Wie sexistisch jemand ist, wird nicht so sehr durch das Geschlecht beeinflusst, sondern vielmehr durch den Wunsch nach Eindeutigkeit und einfachen Antworten auf schwierige Fragen.

Sexismus gegenüber Frauen ist keine reine Männersache. Es gibt durchaus auch Angehörige des weiblichen Geschlechts, die der Meinung sind, dass sich Frauen aus Bereichen wie Wirtschaft, Wissenschaft und Politik besser heraushalten sollten, da sie hinter dem Herd den geringsten Schaden anzurichten vermögen. Nichts desto trotz hat sich die sozialpsychologische Forschung bislang hauptsächlich auf Männer konzentriert, wenn es um Sexismus gegenüber Frauen ging. Zugegeben: Treten (heterosexuelle) Männer Frauen vorurteilsbehaftet gegenüber, ist das ein interessantes Phänomen: Können beispielsweise Rassisten Menschen mit anderen ethnischen Wurzeln einfach bestmöglich aus dem Weg gehen, beziehen Sexisten das Objekt ihrer Vorurteile in der Regel als (Sexual-)Partnerin in ihre Lebens­planung mit ein. Eine Wahrnehmung der Frau als negativ ist für den heterosexuellen Mann also problematisch.

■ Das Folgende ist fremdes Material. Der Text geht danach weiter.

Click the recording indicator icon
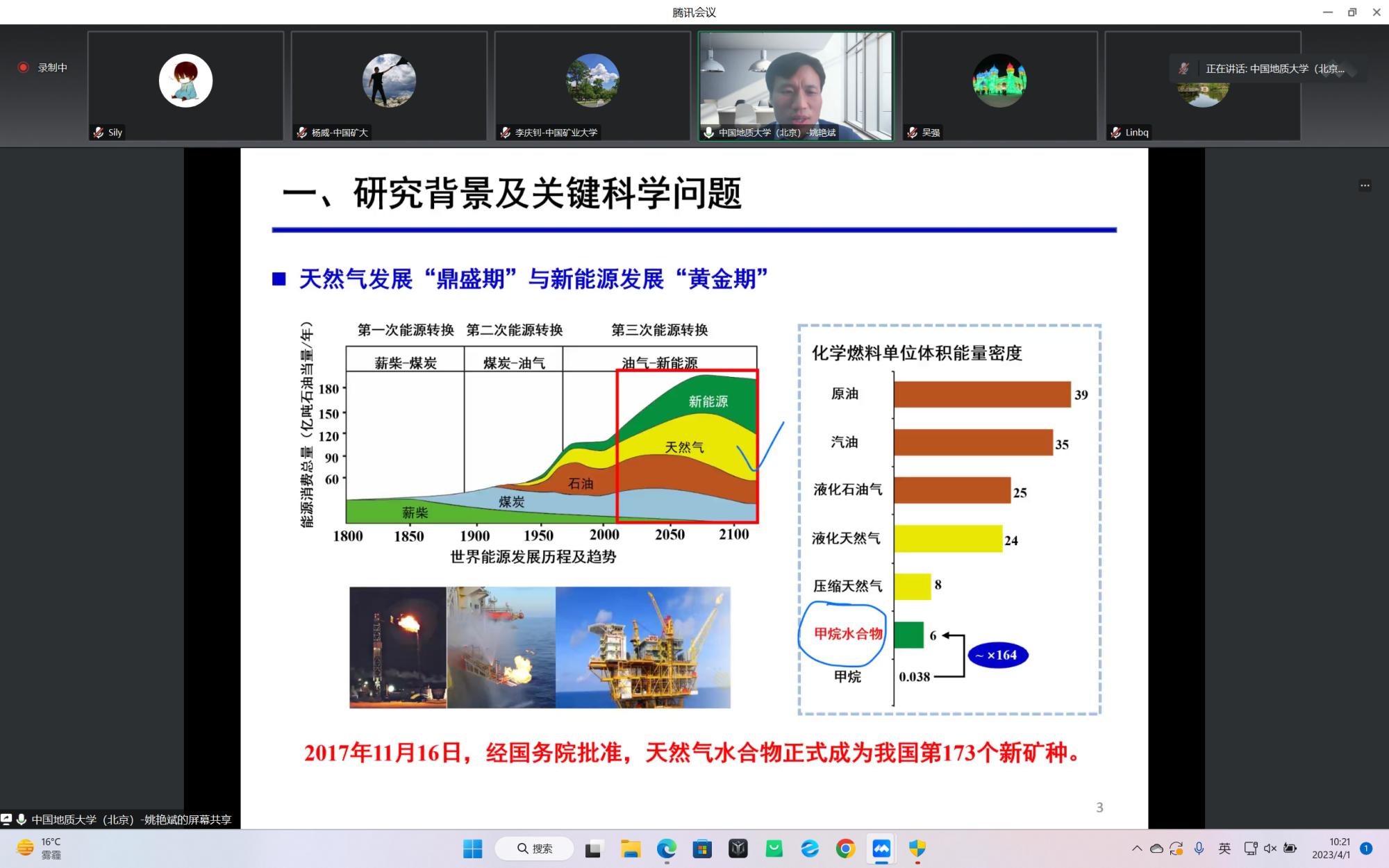This screenshot has width=1389, height=868. click(23, 67)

Vor diesem Hintergrund entwickelten Peter Glick und Susan Fiske das Konzept des „ambivalenten Sexismus“: Ihnen zufolge gibt es nicht nur feindseligen Sexismus, der sich in einer negativen Einstellung gegenüber Frauen und deren emanzipatorischen Bestrebungen äußert, sondern ebenso wohlwollenden Sexismus. Letzterer ist dadurch gekennzeichnet, dass Frauen zwar durchaus mit Vorurteilen begegnet wird, diese aber positiv konnotiert sind (z.B. Frauen sind einfühlsame, zarte Wesen). Auch werden Frauen hier konservative und einschränkende geschlechtsstereotype Rollen zugeschrieben (z. B. Hausfrau und Mutter).  Bezüglich beider Sexismen könnte man (oder frau) annehmen, dass in erster Linie Männer solche Einstellungen vertreten.

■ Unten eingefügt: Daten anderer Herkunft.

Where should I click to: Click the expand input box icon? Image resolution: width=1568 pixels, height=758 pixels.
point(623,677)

Ein belgisches Forschungs­team um Arne Roets ging nun jedoch der Frage nach, ob sich Männer in ihrem feindseligen und wohlwollenden Sexismus gegenüber Frauen tatsächlich von eben diesen unterscheiden – oder ob es nicht vielmehr andere zentralere Einflussfaktoren als das Geschlecht gibt. In zwei großen Stichproben mit Männern und Frauen unterschiedlichsten Alters maßen die Forscher sowohl das Ausmaß beider Sexismen als auch diverse Persönlichkeits­eigenschaften. Es zeigte sich, dass Männer zwar tatsächlich die größeren Sexisten sind, dass der Unterschied zwischen den Geschlechtern aber äußerst gering ist, insbesondere, wenn man den wohlwollenden Sexismus betrachtet.

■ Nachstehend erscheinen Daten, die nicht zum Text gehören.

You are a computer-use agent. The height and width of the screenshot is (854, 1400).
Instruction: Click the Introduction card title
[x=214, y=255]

Ein weit wichtigerer Einflussfaktor als das Geschlecht einer Person scheint eine Eigenschaft zu sein, die man in der Psychologie als „Bedürfnis nach kognitiver Geschlossenheit“ bezeichnet. Menschen mit diesem Bedürfnis bevorzugen klare, strukturierte und eindeutige Antworten auf alle Fragen, sie hassen Chaos, Uneindeutigkeiten und Situationen, für die es keine simple Lösung gibt. Wer ein Bedürfnis nach kognitiver Geschlossenheit hat, neigt dazu, eine unklare Situation gemäß bestehender Denkmuster schnell als eindeutig zu interpretieren und so eigene Einstellungen zu verfestigen. In der Studie zeigte sich nun, dass mit zunehmendem Bedürfnis nach kognitiver Geschlossenheit ein ausgeprägterer Sexismus einhergeht – und das unabhängig vom Geschlecht.

„Die Männer schaffen das Geld heran, die Frauen machen den Haushalt.“ Es gibt Männer, denen dieses simple Weltbild gelegen kommt. Frauen auch.

Roets, A., van Hiel, A., & Dhont, K. (2012). Is sexism a gender issue? A motivated social cognition perspective on men’s and women’s sexist attitudes toward own and other gender. European Journal of Personality, 26, 350–359.